• [TRY IT]: With the entries below as the source, tally the lines that contain the string "agent" and give the number only.

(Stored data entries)
........
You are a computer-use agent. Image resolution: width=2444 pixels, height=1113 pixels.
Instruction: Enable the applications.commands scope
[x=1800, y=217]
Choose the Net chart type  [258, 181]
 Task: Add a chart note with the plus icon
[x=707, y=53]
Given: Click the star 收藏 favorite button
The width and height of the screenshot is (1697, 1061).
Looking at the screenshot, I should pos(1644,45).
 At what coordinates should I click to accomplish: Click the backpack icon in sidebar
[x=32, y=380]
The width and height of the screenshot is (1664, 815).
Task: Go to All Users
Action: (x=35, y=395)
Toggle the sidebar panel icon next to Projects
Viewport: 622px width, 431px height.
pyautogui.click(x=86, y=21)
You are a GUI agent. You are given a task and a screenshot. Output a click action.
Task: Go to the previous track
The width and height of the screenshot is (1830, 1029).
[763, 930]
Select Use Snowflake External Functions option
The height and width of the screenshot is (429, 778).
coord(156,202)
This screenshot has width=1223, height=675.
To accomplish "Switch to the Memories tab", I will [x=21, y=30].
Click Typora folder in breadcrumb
........
• [REPLY]: 2